I am back in Kamakwie typing whilst sitting under my mosquito net listening to the sound of the frogs and crickets outside. We arrived on sunday afternoon, yesterday was spent finalising plans for the fieldwork of our fistula project baseline survey.
We have a team of 12 volunteers who will conduct interviews and facilitate focus groups in 30 villages. Three of us will supervise and support the volunteers, alongside conducting interviews with health workers in 27 health posts. The villages and health posts cover all 5 chiefdoms which Health Poverty Action is operational in. We started our 3 days of training with the 12 volunteers today, covering general fistula information, background information on the fistula project and an introduction to research and communication skills. Tomorrow will be practising interviews and focus group facilitation both in our office and in the field to iron out any last problems and pre-test the interview guides.

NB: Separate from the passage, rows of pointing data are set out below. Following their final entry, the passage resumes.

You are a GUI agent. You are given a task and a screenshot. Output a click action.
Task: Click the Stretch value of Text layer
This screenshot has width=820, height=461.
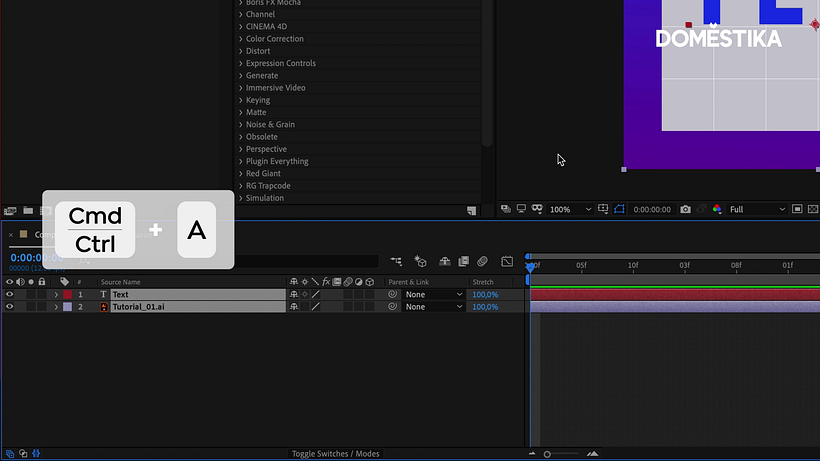485,294
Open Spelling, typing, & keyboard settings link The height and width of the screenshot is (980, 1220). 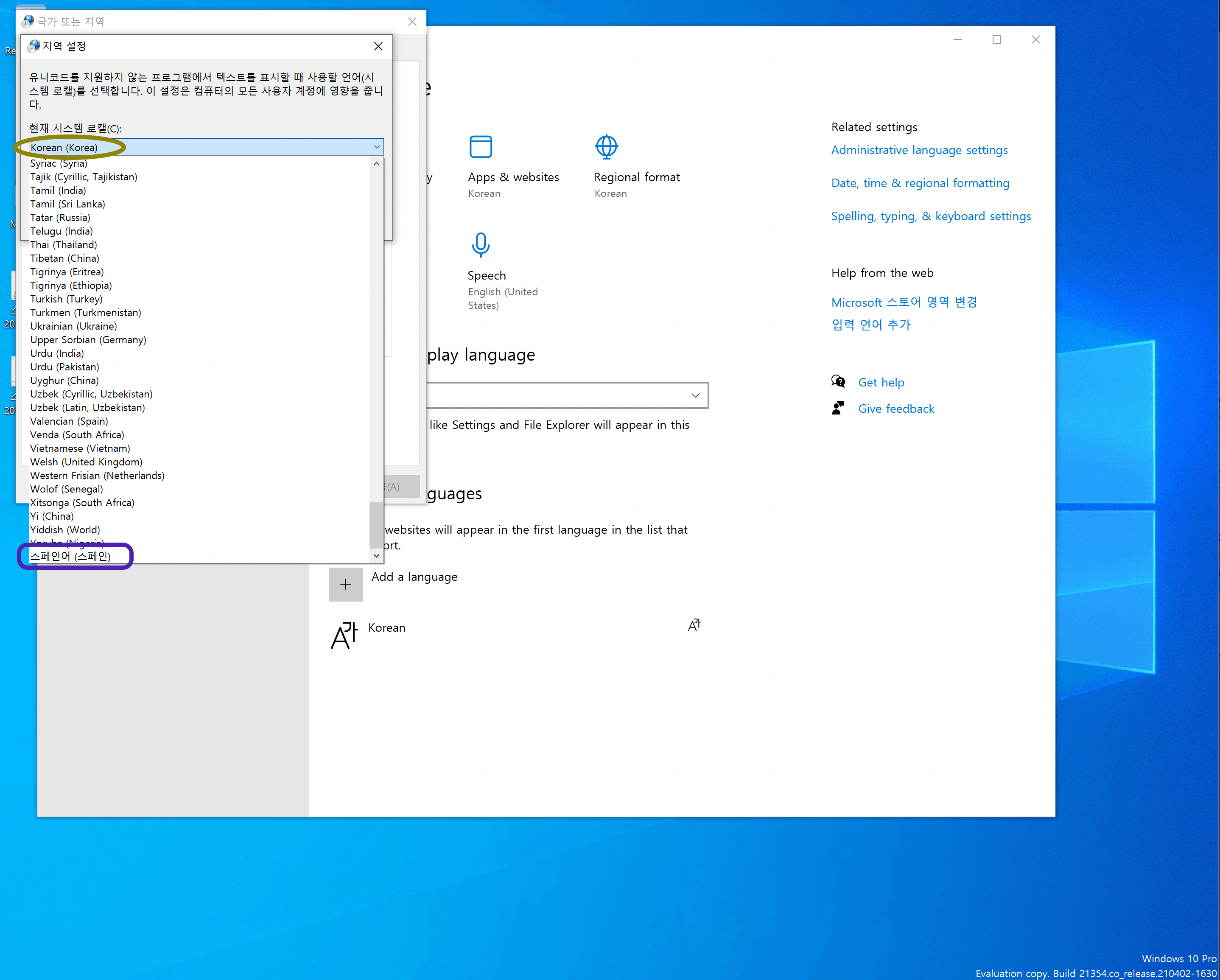coord(930,216)
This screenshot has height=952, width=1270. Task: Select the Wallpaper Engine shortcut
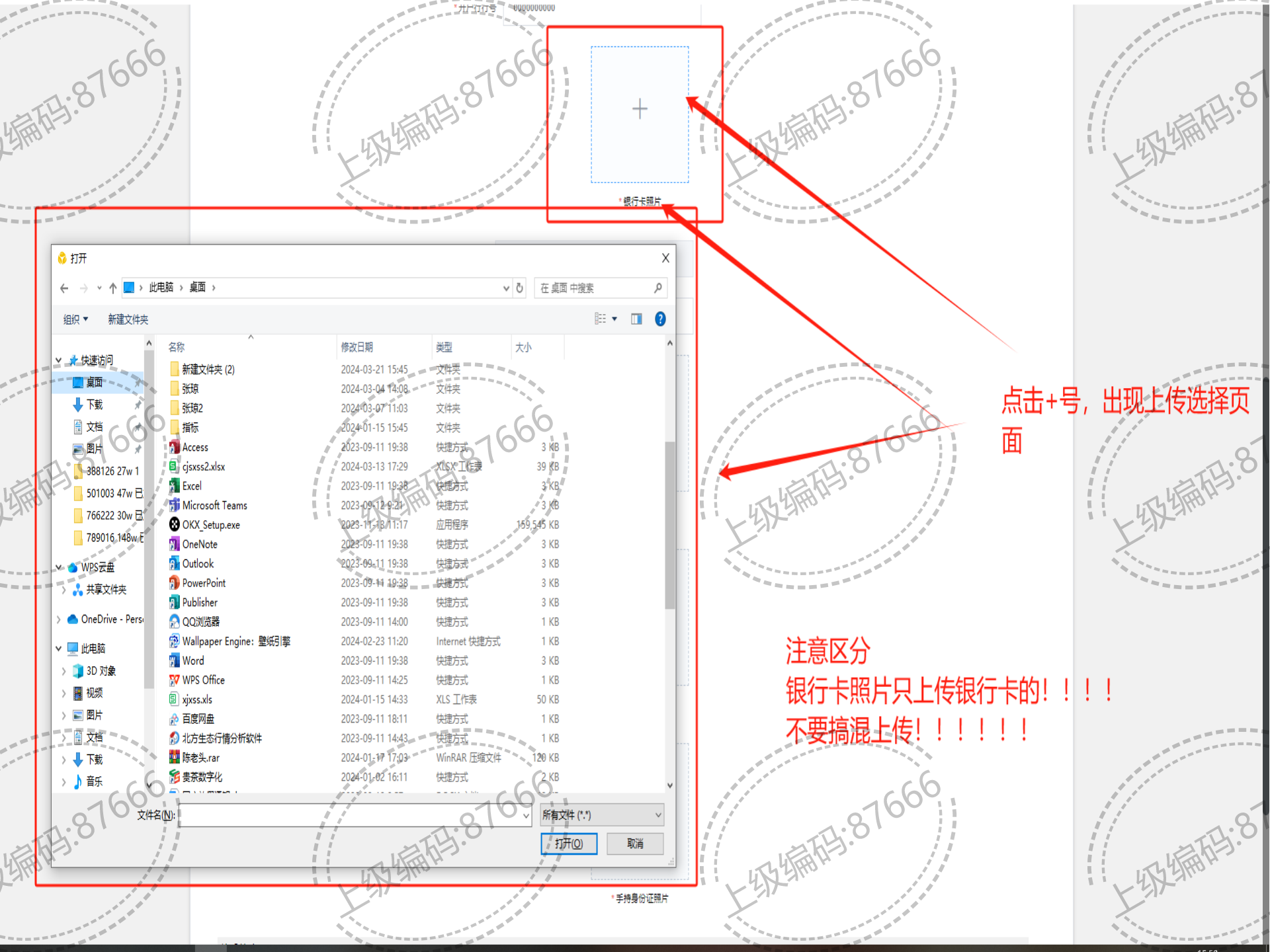[x=235, y=641]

Click here to read my blog update for Vodafone which has more information on my work during April.
Tomorrow is International Day of the Midwife, which is a day for midwives to think about others in their profession and raise awareness of what midwives do for the world. The theme is 'the world needs midwives now more than ever' which is certainly true in Sierra Leone. Care from a trained midwife here is a luxury many women do not have.

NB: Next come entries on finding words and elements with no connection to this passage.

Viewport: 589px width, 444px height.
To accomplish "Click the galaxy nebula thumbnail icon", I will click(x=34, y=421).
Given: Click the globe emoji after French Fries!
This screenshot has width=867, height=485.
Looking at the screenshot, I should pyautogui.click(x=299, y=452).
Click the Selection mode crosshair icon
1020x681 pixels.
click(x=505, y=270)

The Royal College of Midwives is raising awareness about obstetric fistula for The International day of the Midwife. I have written about this condition and the work that we are doing at Health Poverty Action to prevent it and treat women who are already affetced and you can read it here.
Dinner tonight was at Mr Bah's roast meat stand in the town, skewers of goat meat cooked over charcoal with fresh baguette and a hard boiled egg is a simple but delicious Kamakwie staple!